Dans un centre d’essais qui se déploie en pleine campagne anglaise, un 4×4 Grenadier à moteur à hydrogène fabriqué par Ineos s’agrippe aux routes accidentées, pour démontrer ses capacités tout-terrain.
Ce nouveau véhicule se veut adapté à l’objectif de neutralité carbone du Royaume-Uni, d’autant que les moteurs à hydrogène sont considérés comme encore moins polluants que ceux qui fonctionnent à batterie électrique. Mais il est encore bien loin de la production en série.
En cause: le manque d’infrastructures pour faire le plein, les coûts élevés pour isoler l’hydrogène sous forme pure, alors même que c’est l’élément le plus présent sur la Terre, et un manque de volonté du gouvernement britannique comparé à d’autres pays européens.
Faire ce prototype était « une évidence » pour Ineos, a confié à un groupe de journalistes cette semaine Lynn Calder, la directrice générale d’Ineos Automotive, filiale du groupe de pétrochimie et propriété du milliardaire anglais Jim Ratcliffe, à qui appartient par ailleurs le club de football Manchester United.
Les véhicules à hydrogène fonctionnent grâce à une forme pure du gaz combinée à de l’oxygène dans une cellule à combustion qui génère de l’électricité, et ne dégage que de la vapeur d’eau.

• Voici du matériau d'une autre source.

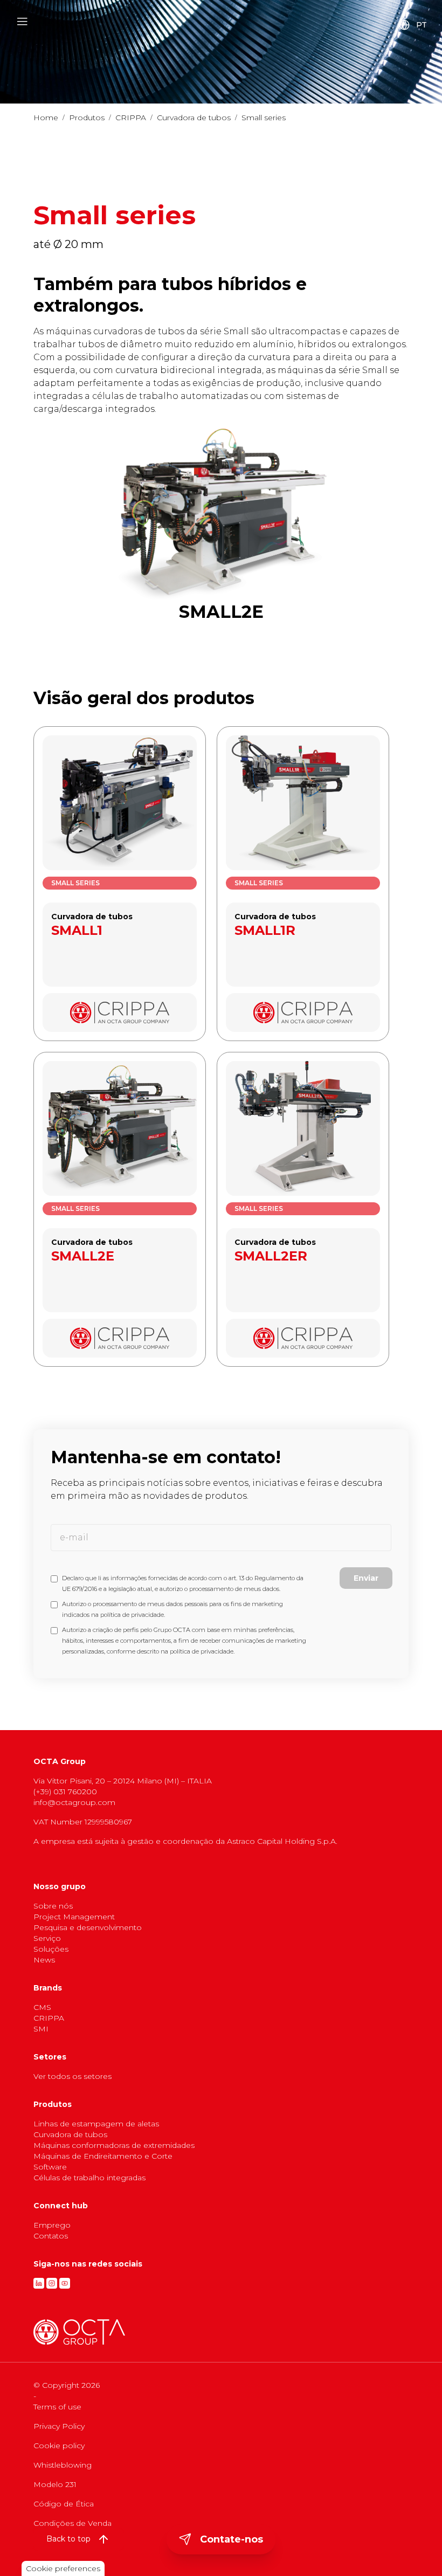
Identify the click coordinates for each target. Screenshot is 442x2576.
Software (50, 2167)
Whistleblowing (62, 2465)
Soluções (50, 1949)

Ils permettent un rayon de trajet plus étendu et se rechargent plus facilement que les véhicules électriques.
Des bus fonctionnant à moteur à hydrogène, des camions et des minivans sont d’ailleurs déjà sur le marché, fabriqués par un petit nombre de constructeurs comme Hyundai, Renault, Toyota et Vauxhall.
Un modèle électrique en préparation
Mais Ineos Automotive, une start-up, estime n’avoir pas encore les reins financiers assez solides pour soutenir le déploiement d’une telle technologie dans l’environnement actuel: il faudra attendre au moins la prochaine décennie et elle va d’ici là « garder au chaud » son prototype, avertit Mme Calder.
En attendant, l’entreprise prévoit de lancer un modèle électrique 4×4 en 2027, la Fusilier, à l’heure où le gouvernement britannique a mis sous pression les constructeurs pour décarboner leur production.
A partir de 2035, la vente de nouveaux véhicule à essence et diEsel et les hybrides sera en effet interdite dans le pays – un objectif identique à celui de l’Union européenne.
Pour Lynn Calder, cet objectif n’est « pas tenable » – alors même que le Premier ministre conservateur Rishi Sunak a déjà repoussé de cinq ans la date initiale de l’interdiction. Elle critique « un plan en l’air sans aucune stratégie derrière ».
Le ministère britannique des Transports assure de son côté avoir mis en place des incitations pour aider les constructeurs à passer à une production de véhicules moins polluante.
Il ajoute que la demande de véhicules électriques est élevée – mais les données récentes montrent des ventes qui ralentissement au Royaume-Uni et ailleurs.
Un manque de stations hydrogène
En ce qui concerne les infrastructures, il y a plus de 61.000 bornes publiques de chargement au Royaume-Uni, en hausse de 44% sur un an, selon le gouvernement.
L’hydrogène, lui, est loin derrière: il n’y avait que 921 stations de ravitaillement dans le monde à fin 2023, d’après le cabinet de conseil LBST, la Chine en tête, avec 200, soit le double de l’Allemagne, le leader européen. Au Royaume-Uni: six.
Le secteur automobile britannique déplore un manque de volonté de l’Etat et d’incitations, à destination notamment des particuliers.
A quelques mois d’élections législatives pour lesquelles les travaillistes sont donnés gagnants dans les sondages, Greenpeace voudrait bien voir le principal parti d’opposition réinstaurer, s’il était élu, la date de 2030 qui avait initialement été fixée par les conservateurs pour l’interdiction des véhicule à combustion.
L’ONG demande aussi aux autorités de mettre les gaz pour le développement du réseau de stations de chargement pour véhicules électriques. Mais elle ne croit pas à l’hydrogène, du moins pas à moyen terme. Vu le caractère encore embryonnaire des infrastructures, ce n’est pas encore une option viable pour « le transit de masse », tranche Paul Morozzo, un spécialiste des transports chez Greenpeace, interrogé par l’AFP.